Saved entries:
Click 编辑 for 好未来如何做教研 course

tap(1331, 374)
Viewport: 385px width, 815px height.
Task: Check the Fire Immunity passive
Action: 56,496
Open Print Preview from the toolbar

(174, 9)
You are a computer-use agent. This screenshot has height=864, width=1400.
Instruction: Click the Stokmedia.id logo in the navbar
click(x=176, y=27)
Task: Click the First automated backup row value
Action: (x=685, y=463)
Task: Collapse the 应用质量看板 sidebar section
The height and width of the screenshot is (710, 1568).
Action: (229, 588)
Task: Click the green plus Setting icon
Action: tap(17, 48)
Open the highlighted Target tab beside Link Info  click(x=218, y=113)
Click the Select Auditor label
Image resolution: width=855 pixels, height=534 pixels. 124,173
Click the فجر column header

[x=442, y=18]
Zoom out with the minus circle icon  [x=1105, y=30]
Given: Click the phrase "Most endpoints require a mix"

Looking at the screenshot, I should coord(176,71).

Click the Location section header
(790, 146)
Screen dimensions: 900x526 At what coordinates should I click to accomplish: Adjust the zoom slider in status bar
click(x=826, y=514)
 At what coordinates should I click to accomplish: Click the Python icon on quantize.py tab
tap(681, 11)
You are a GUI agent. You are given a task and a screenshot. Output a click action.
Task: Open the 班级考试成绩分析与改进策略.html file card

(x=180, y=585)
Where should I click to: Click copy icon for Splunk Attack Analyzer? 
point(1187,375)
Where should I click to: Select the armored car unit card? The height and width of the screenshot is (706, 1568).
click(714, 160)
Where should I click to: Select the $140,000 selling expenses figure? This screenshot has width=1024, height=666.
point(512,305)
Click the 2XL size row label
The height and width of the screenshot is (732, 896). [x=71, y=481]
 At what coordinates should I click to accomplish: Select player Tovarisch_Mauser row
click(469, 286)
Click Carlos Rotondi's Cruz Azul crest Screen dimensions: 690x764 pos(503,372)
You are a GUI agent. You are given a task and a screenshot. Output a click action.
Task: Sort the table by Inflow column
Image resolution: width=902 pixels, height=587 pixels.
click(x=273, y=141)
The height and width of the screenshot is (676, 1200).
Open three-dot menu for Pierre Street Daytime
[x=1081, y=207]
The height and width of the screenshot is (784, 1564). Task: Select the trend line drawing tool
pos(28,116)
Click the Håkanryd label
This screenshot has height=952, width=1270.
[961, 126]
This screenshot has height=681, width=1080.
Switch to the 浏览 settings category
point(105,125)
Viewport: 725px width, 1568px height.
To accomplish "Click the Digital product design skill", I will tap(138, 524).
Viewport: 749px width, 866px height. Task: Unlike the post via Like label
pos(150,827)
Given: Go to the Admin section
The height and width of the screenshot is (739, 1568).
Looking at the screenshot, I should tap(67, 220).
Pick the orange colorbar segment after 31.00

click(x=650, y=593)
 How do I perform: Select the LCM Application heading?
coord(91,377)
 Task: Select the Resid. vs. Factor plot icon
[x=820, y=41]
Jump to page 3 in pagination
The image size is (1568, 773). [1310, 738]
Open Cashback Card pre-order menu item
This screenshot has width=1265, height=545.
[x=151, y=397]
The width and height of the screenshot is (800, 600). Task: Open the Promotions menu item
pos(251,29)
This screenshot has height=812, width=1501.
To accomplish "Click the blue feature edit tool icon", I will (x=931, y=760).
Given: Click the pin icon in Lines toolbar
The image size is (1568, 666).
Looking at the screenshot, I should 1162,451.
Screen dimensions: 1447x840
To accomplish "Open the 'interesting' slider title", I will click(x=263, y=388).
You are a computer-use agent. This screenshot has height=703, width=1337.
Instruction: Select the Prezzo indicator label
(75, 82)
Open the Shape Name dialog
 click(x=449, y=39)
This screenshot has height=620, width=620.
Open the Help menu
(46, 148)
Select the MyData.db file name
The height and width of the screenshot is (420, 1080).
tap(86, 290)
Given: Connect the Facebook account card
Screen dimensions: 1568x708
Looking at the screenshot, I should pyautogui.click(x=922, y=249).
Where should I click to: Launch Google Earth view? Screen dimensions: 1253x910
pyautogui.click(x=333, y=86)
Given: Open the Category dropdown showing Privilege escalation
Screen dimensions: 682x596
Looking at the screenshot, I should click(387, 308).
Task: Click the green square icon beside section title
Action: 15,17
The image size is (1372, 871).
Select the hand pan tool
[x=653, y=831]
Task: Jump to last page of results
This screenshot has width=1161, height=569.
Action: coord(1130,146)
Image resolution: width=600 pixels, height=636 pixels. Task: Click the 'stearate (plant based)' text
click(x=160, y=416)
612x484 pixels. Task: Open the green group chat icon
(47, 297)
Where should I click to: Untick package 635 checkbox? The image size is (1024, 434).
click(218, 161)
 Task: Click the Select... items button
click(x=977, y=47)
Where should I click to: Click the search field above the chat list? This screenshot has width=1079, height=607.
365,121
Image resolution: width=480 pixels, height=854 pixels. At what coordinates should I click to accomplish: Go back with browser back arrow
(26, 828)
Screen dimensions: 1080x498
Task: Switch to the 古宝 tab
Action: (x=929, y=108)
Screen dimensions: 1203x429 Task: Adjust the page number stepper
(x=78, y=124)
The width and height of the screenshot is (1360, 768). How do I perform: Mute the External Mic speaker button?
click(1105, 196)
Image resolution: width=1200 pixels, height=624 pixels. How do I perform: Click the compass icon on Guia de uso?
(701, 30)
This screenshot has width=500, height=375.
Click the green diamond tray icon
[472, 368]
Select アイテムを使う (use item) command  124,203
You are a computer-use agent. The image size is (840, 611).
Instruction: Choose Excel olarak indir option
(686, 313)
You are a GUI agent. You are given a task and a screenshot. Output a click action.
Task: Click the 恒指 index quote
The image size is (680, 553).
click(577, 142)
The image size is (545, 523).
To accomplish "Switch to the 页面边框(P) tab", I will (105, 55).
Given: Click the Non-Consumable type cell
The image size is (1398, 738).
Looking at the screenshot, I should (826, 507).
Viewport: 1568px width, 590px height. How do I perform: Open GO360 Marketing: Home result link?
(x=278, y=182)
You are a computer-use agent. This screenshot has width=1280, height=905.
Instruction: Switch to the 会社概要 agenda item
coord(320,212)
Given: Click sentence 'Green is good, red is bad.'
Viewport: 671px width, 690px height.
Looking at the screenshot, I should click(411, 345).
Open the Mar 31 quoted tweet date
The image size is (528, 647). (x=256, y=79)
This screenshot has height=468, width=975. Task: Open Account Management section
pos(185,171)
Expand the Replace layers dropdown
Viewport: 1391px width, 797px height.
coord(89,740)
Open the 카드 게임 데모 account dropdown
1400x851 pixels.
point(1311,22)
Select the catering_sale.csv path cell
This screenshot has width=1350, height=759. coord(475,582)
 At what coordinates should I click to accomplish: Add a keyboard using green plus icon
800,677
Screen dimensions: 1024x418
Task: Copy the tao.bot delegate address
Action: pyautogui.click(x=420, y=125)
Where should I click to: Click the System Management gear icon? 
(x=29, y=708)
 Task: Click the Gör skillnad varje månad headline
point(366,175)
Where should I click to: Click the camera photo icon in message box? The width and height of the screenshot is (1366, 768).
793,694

■ BRIEF ■
From the entries above, say how many lines contain "will". Only the number is wanted.

■ ANSWER TO THIS TASK ■
4